Researchers developed biomarker for distinguishing between benign and malignant lung nodules, which was found to be 98% effective in a recent multicenter clinical trial.
Researchers from the Medical University of South Carolina (MUSC) carried out study named as Pulmonary Nodule Plasma Proteomic Classifier (PANOPTIC). Around 685 patients (aged 40 years or older) with newly discovered lung nodules 8−30 mm in diameter, were involved in clinical trial. Research team evaluated the accuracy of a blood test or biomarker that measures levels of two plasma proteins, LG3BP and C163A, integrated with clinical predictors of cancer, including age, nodule size and other nodule characteristics. The study was published in journal Chest on April 21, 2018.

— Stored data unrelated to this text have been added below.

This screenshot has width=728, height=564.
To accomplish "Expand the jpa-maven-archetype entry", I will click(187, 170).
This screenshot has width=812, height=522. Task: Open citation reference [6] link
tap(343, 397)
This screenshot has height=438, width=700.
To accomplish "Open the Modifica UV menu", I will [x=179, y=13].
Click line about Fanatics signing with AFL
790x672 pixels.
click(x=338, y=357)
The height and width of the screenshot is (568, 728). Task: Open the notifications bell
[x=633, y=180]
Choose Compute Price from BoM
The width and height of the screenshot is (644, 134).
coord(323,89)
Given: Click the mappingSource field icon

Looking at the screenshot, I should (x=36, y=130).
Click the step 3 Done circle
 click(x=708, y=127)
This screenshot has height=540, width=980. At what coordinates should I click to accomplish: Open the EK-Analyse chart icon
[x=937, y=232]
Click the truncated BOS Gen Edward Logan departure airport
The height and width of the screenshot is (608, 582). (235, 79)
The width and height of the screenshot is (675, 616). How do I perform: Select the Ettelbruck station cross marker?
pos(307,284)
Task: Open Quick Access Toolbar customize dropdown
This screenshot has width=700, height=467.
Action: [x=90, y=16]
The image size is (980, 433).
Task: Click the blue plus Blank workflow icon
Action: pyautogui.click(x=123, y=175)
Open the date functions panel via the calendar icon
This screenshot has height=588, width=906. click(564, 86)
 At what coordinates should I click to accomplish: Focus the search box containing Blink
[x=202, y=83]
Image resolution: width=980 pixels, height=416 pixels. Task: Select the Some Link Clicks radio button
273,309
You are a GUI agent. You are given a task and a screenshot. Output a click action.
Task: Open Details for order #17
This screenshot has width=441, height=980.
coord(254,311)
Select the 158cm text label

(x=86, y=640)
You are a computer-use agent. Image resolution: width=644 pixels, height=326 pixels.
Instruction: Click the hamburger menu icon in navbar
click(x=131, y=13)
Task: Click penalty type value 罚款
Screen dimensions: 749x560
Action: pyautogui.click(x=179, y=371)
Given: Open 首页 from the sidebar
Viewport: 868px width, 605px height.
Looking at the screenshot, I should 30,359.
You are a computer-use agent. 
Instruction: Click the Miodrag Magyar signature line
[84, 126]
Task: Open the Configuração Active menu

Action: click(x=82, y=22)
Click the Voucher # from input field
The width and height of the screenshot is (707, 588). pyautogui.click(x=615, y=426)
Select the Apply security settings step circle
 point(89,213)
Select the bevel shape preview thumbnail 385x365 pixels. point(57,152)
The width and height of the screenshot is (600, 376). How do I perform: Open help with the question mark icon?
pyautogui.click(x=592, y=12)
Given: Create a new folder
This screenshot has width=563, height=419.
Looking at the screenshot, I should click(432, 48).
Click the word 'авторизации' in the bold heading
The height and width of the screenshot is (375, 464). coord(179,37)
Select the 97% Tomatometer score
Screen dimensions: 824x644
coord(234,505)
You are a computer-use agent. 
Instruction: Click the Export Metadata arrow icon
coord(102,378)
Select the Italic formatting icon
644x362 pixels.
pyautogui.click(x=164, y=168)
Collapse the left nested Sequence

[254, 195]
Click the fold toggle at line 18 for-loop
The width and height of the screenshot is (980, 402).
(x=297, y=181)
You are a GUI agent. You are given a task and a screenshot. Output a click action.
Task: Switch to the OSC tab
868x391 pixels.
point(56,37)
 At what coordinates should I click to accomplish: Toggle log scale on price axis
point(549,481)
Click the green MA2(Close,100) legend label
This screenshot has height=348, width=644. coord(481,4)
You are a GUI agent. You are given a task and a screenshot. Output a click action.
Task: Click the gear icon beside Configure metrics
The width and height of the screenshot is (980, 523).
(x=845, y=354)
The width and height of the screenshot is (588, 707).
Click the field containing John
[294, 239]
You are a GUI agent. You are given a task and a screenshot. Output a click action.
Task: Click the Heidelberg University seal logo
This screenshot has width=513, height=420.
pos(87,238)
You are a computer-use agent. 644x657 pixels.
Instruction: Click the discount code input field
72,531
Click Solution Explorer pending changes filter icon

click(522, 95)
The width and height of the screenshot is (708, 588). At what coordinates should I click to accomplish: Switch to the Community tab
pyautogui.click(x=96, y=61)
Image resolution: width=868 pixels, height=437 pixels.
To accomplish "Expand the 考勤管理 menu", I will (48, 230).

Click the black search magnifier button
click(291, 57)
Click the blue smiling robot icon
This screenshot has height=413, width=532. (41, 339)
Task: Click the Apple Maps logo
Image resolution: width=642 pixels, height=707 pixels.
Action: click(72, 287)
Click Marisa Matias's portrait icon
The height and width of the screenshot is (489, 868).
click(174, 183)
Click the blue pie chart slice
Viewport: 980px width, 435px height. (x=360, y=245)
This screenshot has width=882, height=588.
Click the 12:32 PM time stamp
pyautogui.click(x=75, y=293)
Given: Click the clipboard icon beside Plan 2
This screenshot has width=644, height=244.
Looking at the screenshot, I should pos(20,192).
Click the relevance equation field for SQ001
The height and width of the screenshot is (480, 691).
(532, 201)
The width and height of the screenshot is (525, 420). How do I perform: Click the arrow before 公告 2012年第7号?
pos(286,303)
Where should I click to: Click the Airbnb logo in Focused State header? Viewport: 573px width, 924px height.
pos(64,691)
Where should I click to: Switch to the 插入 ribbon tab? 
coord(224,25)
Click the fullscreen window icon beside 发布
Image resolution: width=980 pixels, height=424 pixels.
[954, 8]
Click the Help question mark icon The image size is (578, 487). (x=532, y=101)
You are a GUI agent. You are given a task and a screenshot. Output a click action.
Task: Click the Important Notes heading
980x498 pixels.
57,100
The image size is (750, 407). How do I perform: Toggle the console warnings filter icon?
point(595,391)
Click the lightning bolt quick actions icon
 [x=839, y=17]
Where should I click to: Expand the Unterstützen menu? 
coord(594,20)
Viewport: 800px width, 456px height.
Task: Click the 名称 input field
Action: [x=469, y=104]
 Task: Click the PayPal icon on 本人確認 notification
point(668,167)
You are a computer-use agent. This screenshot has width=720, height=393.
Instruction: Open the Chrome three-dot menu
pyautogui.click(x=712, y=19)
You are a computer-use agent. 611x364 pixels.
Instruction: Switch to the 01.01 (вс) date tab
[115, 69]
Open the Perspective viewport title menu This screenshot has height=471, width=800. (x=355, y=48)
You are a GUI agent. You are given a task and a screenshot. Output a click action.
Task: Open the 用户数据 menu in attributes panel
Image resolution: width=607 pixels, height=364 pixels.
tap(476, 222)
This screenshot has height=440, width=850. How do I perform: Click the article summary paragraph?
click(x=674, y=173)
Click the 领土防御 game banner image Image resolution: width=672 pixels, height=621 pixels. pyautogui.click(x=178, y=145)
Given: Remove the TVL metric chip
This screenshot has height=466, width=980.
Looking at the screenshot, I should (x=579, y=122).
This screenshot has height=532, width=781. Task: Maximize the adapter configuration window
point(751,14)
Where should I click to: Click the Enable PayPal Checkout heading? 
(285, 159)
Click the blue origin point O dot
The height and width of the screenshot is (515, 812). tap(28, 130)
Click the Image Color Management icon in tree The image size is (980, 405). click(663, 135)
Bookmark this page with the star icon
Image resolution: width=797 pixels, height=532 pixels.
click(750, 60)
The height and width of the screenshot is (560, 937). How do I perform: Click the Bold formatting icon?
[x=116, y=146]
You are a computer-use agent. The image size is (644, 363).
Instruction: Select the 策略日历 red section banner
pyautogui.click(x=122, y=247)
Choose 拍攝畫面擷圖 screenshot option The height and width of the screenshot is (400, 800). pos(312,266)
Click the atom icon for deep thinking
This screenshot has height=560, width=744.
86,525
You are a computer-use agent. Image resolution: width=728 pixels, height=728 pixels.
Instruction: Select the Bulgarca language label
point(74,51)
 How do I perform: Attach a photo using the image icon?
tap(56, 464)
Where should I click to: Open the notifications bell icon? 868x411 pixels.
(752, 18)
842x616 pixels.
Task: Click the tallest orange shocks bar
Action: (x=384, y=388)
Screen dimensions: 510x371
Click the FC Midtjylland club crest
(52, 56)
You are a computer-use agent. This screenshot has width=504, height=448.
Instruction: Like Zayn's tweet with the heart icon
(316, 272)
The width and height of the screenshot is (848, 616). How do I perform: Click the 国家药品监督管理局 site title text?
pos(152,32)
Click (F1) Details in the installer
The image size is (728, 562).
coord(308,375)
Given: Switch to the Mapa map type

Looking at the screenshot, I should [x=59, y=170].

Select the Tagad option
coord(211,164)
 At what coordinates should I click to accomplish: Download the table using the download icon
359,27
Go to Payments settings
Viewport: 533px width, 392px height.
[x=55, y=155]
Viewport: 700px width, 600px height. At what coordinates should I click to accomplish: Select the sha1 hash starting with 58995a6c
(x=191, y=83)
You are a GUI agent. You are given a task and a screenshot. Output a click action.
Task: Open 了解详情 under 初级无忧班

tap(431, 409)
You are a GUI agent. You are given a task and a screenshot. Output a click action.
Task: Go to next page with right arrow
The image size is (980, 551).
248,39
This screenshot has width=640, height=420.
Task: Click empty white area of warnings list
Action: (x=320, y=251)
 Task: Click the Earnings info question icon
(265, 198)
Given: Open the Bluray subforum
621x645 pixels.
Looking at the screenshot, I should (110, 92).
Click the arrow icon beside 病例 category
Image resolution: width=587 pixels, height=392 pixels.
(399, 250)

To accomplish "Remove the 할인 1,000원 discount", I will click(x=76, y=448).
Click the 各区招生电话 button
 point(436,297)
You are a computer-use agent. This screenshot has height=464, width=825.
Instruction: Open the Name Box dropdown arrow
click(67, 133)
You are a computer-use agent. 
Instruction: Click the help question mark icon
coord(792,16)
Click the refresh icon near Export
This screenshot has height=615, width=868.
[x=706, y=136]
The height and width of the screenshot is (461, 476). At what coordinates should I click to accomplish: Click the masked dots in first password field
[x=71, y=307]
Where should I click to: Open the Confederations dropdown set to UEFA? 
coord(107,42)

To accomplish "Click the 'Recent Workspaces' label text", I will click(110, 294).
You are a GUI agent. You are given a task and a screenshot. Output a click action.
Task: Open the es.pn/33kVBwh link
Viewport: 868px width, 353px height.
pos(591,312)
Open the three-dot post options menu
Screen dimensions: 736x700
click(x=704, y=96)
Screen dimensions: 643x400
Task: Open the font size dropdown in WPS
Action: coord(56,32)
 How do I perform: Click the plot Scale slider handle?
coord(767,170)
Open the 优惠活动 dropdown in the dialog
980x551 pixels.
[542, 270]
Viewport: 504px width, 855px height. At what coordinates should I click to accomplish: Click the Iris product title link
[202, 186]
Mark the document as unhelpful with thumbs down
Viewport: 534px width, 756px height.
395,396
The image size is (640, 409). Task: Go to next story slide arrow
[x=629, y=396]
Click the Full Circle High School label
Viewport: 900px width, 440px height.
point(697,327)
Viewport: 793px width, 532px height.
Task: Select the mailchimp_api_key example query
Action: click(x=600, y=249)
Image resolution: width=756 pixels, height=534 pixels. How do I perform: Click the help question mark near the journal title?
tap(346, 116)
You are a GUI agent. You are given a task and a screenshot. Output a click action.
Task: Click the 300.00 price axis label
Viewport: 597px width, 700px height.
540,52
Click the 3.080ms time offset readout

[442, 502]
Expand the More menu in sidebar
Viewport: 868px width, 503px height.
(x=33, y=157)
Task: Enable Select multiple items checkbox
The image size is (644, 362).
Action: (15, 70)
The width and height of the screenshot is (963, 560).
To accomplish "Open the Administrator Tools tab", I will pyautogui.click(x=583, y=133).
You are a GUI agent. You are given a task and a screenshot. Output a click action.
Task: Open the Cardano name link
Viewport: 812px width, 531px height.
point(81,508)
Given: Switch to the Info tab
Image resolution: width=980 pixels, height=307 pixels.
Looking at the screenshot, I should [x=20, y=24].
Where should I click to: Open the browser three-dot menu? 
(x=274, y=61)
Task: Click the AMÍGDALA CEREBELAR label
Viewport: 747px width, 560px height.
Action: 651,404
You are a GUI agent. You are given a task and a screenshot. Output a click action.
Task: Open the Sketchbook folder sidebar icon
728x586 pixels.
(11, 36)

In the US, healthcare providers discover more than 1.6 million lung nodules in patients annually. Many of the nodules are detected incidentally, during evaluation for an unrelated issue such as a chest X-ray. Incidentally detected nodules are later found to be benign and they present a diagnostic dilemma for healthcare providers. High-risk nodules may more invasive testing such as biopsy or surgery. The biomarker can provide accurate diagnosis and treatment plans. If a patient’s likelihood of having cancer is less than 50% and the test result for the integrated classifier is negative, the patient is unlikely to have cancer.
Gerard Silvestri, Lead Author said that anything that can make physicians feel more confident about how to manage patients would be helpful: “The goal of this research, and other research like this, is to quickly evaluate and treat patients with cancerous nodules, while never exposing patients who don’t have cancer to invasive costly and sometimes risky procedures.”